Как жалко блеют доктора наук, оправдывая закон «О просветительской деятельности», боясь потерять свою ставку и перезаключение эффективного договора. С какой жадностью дипломированные идиоты публично оправдывают «Зою», «Викинга» или чего там ещё понаснимают, подстраиваясь под больную фантазию Русского исторического общества. Как быстро переобулся Шубин, этот кумир «антиавторитарных левых», вписавшись соавтором в учебник истории под редакцией одиозного Мединского.
Привет историкам 2005 из 2021. Процесс «положительного преодоления» старенького истмата достиг апогея силы. Руки готовятся привычно сложиться для аплодисментов, уши жадно ловят каждое дуновение конъюнктуры. Новый «Краткий курс» ещё не написан, но сотни рук жаждут его, чтобы получить в руки оружие. Оружие для карьерного роста, для схватки за убывающие «часы» на кафедрах, в битве за деньги от грантов…
Не лгите ни себе, ни людям. «Социологизм» и «схематизм» науки 1920-х вам не нравится лишь потому, что там не было место людям вроде вас. Но, глядя в зеркало истории, вы безошибочно учуяли, что ваш социальный типаж нашёл себе уютную нишу в 1930-х. Можно было освободиться от методологии (всякая работа становится правильной, если в ней есть сноска на Сталина!), но отдать себя в рабство конъюнктуре. А там и до фронды не далеко, когда ослабят вожжи.
Люблю я, однако, почитать работы современной интеллигенции о днях минувших. В моменты такого чтения на ум приходит следующая мысль: «теория» человека это во многом и есть его «биография». И сразу вспоминается отзыв Цви Фридлянда на мемуары Шарлотты Робеспьер, этой бесхребетной сестры легендарного вождя Французской революции:
«Воспоминания ничтожества о великом».
Примечания
- Бычков С. П., Свешников А. В. Проблема феномена советской историографии // Очерки истории отечественной исторической науки XX века : Монография.
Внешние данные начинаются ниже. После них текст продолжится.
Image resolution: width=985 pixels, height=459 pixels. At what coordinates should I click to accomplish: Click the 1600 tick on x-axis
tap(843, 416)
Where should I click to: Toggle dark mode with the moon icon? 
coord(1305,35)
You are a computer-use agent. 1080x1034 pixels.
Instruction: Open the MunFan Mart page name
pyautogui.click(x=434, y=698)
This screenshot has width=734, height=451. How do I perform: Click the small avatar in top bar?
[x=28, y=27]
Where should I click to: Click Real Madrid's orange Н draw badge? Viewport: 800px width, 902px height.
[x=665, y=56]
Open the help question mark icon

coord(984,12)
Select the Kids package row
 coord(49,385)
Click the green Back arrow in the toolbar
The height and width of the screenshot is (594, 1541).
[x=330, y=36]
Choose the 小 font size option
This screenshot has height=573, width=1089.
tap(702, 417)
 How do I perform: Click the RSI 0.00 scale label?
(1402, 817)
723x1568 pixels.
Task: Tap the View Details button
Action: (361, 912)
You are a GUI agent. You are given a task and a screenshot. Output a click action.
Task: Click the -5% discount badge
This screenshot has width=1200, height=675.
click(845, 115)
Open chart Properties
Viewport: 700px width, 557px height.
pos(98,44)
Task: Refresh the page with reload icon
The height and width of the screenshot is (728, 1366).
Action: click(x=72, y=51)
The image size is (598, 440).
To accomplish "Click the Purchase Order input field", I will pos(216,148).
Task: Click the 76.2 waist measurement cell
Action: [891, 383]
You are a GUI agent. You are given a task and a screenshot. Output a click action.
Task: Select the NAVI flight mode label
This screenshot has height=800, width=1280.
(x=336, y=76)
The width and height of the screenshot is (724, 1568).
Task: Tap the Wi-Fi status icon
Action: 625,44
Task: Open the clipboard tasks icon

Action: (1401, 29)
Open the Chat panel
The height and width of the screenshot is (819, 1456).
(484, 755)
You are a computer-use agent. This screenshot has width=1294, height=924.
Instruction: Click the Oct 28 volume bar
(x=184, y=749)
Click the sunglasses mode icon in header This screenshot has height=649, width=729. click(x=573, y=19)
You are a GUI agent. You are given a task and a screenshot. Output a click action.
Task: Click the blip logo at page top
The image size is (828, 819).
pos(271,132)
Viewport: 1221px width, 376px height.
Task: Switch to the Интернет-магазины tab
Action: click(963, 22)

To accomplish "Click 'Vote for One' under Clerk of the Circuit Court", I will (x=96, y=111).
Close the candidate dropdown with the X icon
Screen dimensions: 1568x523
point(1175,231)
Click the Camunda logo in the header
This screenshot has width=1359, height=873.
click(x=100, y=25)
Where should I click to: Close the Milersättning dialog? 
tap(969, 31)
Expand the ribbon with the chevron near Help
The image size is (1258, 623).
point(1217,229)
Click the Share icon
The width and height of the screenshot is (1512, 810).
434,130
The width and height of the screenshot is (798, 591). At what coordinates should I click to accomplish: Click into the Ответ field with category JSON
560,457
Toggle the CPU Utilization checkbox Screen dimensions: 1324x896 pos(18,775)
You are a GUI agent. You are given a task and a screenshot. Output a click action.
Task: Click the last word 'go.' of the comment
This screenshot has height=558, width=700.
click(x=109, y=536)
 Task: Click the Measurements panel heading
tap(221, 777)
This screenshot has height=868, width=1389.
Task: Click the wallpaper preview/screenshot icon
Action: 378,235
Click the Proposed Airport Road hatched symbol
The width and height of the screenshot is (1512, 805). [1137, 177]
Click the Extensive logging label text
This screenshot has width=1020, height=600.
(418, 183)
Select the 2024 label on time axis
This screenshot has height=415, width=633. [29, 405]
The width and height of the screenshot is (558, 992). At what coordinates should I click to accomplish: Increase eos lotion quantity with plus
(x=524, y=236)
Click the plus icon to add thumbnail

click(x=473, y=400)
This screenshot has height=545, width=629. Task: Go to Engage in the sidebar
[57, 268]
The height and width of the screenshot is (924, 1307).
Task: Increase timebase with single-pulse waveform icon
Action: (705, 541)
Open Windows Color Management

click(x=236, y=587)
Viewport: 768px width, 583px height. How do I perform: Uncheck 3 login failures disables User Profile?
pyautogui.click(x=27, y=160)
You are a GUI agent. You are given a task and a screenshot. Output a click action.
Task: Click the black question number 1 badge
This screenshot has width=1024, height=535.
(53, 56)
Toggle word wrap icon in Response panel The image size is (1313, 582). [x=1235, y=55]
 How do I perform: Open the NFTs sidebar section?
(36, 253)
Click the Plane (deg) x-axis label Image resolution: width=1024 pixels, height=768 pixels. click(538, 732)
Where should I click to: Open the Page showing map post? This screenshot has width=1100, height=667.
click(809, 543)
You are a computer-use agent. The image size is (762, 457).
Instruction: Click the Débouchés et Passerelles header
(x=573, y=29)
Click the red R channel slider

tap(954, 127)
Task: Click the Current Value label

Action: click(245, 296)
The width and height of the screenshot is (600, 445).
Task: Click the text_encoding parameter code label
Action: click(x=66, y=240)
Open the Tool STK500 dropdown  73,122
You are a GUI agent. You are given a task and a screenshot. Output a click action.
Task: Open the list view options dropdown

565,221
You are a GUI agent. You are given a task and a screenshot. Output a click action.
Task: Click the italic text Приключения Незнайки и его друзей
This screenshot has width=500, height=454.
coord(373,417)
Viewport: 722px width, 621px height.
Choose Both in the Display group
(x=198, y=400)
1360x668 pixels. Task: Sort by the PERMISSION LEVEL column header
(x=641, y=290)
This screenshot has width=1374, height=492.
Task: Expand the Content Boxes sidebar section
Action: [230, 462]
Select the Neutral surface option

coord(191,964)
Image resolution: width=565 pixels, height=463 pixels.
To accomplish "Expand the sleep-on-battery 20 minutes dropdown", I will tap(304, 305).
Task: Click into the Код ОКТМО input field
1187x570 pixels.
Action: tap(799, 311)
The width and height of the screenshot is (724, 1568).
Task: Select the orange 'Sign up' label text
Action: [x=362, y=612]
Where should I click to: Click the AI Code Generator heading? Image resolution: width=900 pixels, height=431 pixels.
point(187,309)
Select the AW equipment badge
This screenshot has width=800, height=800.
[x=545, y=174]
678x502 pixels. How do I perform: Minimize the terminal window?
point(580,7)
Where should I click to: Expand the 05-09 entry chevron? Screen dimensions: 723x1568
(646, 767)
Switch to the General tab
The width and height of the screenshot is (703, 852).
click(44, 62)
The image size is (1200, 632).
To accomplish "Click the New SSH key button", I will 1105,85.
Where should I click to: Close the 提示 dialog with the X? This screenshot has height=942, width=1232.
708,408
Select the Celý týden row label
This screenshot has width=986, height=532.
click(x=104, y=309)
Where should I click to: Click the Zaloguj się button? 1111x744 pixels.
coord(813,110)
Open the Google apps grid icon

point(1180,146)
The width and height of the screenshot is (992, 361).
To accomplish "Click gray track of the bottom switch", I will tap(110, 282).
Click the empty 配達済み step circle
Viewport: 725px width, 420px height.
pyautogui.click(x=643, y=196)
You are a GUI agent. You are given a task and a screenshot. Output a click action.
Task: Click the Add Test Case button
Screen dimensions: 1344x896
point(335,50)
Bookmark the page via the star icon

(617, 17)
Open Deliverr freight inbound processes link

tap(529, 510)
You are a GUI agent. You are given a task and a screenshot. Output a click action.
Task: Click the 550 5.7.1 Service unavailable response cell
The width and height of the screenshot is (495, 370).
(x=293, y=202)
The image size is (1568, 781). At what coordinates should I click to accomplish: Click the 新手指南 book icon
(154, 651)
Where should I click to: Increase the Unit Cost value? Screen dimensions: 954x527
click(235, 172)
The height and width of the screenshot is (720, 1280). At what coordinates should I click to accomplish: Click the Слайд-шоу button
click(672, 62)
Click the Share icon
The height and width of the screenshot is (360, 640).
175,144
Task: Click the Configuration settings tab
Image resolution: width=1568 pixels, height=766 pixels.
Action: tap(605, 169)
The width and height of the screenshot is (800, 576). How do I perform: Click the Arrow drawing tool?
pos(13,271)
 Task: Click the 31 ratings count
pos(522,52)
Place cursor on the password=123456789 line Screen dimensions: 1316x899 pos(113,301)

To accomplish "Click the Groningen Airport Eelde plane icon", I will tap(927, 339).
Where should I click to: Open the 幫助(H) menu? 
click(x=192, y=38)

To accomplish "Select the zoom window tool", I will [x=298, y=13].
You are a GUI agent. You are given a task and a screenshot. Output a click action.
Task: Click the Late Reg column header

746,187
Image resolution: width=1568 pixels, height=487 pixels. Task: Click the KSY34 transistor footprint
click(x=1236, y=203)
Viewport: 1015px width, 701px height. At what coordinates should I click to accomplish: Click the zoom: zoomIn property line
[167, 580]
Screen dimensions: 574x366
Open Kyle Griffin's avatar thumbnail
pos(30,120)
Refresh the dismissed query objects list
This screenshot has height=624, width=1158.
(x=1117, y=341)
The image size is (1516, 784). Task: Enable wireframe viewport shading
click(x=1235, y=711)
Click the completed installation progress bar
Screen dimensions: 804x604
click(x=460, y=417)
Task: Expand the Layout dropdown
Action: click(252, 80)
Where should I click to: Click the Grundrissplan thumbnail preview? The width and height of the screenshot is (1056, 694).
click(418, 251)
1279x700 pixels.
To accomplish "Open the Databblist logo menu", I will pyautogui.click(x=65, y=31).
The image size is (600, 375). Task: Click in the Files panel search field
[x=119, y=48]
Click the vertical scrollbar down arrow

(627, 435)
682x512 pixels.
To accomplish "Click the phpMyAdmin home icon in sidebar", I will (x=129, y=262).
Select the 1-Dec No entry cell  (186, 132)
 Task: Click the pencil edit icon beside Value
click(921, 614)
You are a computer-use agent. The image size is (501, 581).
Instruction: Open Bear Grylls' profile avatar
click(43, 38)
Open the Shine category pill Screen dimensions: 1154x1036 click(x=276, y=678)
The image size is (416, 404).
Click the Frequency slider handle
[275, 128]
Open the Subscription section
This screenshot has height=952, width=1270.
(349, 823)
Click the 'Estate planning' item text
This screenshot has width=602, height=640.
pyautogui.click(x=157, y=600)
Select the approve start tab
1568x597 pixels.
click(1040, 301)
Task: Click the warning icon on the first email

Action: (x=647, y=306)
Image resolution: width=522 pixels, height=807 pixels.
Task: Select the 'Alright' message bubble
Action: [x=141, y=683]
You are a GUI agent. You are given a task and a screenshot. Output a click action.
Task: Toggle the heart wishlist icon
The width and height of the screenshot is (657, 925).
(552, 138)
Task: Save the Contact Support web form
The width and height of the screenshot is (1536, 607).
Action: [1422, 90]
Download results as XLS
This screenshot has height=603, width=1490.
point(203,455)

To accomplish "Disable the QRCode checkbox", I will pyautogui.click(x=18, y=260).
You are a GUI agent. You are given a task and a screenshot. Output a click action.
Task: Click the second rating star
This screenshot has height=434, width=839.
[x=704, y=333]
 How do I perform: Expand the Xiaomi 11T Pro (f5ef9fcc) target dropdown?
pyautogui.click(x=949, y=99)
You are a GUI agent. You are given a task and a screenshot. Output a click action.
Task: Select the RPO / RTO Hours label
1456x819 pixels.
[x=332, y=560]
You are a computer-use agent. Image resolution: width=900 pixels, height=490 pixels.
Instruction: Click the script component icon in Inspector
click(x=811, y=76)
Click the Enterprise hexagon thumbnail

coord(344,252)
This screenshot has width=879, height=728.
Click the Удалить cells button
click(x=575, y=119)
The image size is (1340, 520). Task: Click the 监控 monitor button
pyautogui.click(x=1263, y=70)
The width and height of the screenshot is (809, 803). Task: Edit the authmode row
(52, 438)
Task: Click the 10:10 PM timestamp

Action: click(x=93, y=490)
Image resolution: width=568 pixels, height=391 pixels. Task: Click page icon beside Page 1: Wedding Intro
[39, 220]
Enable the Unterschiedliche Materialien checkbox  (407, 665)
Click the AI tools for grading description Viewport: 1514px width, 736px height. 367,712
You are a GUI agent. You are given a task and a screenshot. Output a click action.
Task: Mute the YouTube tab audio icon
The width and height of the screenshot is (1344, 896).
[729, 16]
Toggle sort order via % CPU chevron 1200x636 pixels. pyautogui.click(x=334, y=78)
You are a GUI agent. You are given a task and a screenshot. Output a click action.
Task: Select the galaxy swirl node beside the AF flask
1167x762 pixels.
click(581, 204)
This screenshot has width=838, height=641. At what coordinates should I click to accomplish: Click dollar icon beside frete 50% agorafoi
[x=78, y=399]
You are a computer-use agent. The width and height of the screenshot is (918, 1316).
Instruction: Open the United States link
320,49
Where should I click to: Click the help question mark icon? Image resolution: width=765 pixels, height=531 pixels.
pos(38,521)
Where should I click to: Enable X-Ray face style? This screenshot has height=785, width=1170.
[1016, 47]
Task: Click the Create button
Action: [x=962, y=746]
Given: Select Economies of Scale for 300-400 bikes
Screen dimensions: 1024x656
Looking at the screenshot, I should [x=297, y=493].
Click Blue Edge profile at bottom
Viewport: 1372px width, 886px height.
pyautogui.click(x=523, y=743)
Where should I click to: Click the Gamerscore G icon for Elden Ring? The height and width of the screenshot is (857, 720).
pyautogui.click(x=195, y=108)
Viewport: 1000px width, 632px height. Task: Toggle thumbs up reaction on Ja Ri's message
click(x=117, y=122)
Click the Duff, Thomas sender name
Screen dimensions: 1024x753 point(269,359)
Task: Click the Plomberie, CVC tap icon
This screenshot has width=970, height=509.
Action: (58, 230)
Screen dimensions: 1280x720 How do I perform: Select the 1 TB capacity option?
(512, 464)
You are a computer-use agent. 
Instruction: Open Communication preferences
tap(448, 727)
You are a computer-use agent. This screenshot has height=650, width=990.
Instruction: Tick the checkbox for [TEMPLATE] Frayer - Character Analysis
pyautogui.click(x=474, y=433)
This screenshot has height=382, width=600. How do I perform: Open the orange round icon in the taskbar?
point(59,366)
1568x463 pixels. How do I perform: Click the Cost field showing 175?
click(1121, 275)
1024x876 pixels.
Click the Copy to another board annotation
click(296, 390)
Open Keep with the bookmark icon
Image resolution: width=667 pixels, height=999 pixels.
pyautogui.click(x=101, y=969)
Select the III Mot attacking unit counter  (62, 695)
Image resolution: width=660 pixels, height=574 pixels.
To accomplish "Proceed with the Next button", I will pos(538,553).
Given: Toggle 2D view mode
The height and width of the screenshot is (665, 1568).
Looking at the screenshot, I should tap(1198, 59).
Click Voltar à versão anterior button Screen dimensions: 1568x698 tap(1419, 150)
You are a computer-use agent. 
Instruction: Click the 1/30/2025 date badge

Омск : Изд-во ОмГУ, 2005. С. 308–309.
- Там же. С. 314.
- Бычков С. П., Свешников А. В. Проблема феномена советской историографии // Очерки истории отечественной исторической науки XX века : Монография. Омск : Изд-во ОмГУ, 2005. С. 320.
- Там же. С. 315.
- Бычков С. П. Становление «нового» образа исторической науки // Очерки истории отечественной исторической науки XX века : Монография. Омск : Изд-во ОмГУ, 2005. С. 340.
- Сидорова Л. А. Проблема смены поколений в исторической науке. Первое поколение советских историков и его характеристики // Очерки истории отечественной исторической науки XX века : Монография. Омск : Изд-во ОмГУ, 2005. С. 343–360.
- Там же. С. 356–357.
- Бычков С. П., Свешников А. В. Проблема феномена советской историографии // Очерки истории отечественной исторической науки XX века : Монография. Омск : Изд-во ОмГУ, 2005. С. 320.
- Бычков С. П. Становление «нового» образа исторической науки // Очерки истории отечественной исторической науки XX века : Монография. Омск : Изд-во ОмГУ, 2005. С. 341.